:: What needs to be done ::
Go through the listing below and show each line that has the word "Даниил".

:: Data provided ::
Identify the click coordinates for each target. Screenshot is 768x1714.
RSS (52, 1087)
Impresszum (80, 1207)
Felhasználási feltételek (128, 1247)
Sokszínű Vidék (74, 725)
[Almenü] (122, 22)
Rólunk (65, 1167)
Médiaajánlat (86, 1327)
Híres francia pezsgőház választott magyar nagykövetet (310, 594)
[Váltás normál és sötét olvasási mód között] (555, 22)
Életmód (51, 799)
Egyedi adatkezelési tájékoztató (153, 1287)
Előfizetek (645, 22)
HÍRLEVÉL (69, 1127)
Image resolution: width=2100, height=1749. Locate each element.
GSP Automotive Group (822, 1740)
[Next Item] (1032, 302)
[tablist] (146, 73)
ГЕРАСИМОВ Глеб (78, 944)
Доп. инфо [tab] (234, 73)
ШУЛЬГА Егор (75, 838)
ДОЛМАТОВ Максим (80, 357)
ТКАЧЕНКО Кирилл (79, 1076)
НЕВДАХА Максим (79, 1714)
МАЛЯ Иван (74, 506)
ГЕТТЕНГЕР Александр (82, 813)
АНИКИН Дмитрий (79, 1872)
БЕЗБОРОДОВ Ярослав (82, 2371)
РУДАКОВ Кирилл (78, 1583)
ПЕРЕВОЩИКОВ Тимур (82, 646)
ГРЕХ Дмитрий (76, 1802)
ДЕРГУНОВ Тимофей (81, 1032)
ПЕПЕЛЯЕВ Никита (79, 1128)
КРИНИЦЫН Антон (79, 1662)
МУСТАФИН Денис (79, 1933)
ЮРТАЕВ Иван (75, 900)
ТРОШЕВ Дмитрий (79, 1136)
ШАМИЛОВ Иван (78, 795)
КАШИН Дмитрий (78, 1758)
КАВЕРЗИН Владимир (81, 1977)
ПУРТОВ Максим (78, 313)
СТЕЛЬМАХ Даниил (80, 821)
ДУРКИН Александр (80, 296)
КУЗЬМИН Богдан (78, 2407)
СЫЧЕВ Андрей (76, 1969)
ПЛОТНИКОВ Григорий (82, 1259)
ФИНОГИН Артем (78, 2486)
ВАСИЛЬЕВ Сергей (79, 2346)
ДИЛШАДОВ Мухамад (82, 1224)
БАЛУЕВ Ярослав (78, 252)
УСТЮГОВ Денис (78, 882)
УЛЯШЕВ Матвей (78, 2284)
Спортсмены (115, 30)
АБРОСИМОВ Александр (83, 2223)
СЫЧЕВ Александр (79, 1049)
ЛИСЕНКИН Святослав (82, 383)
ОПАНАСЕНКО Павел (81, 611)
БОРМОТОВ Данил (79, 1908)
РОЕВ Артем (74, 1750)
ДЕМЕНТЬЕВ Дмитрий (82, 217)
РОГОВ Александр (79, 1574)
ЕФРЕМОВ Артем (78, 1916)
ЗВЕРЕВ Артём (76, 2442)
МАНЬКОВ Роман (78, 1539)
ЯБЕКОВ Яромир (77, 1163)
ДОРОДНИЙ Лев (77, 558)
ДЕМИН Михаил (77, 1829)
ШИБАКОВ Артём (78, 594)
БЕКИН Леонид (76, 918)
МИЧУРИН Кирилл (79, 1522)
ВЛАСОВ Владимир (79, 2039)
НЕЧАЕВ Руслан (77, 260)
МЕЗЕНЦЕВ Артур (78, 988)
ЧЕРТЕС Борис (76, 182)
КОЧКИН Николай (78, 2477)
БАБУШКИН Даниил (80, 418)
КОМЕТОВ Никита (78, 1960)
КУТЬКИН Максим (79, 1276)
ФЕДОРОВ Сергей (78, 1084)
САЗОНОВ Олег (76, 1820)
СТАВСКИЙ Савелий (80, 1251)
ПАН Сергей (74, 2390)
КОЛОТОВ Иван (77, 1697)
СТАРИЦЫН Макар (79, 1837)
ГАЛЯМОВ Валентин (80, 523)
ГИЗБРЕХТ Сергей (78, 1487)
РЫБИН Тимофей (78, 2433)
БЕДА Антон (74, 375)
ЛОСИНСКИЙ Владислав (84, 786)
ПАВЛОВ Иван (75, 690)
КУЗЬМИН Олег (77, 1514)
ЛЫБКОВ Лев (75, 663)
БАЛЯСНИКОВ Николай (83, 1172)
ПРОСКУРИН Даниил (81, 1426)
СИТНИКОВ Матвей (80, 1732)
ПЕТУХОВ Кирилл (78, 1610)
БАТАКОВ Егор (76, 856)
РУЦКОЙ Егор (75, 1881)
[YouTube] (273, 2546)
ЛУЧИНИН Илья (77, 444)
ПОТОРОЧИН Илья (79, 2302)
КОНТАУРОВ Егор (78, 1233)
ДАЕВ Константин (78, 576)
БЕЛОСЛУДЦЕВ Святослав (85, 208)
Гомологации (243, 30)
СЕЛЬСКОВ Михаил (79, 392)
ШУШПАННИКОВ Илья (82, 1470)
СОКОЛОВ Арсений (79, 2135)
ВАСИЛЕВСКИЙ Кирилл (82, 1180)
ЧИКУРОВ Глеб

:: Solution to this task ::
СТЕЛЬМАХ Даниил (80, 821)
БАБУШКИН Даниил (80, 418)
ПРОСКУРИН Даниил (81, 1426)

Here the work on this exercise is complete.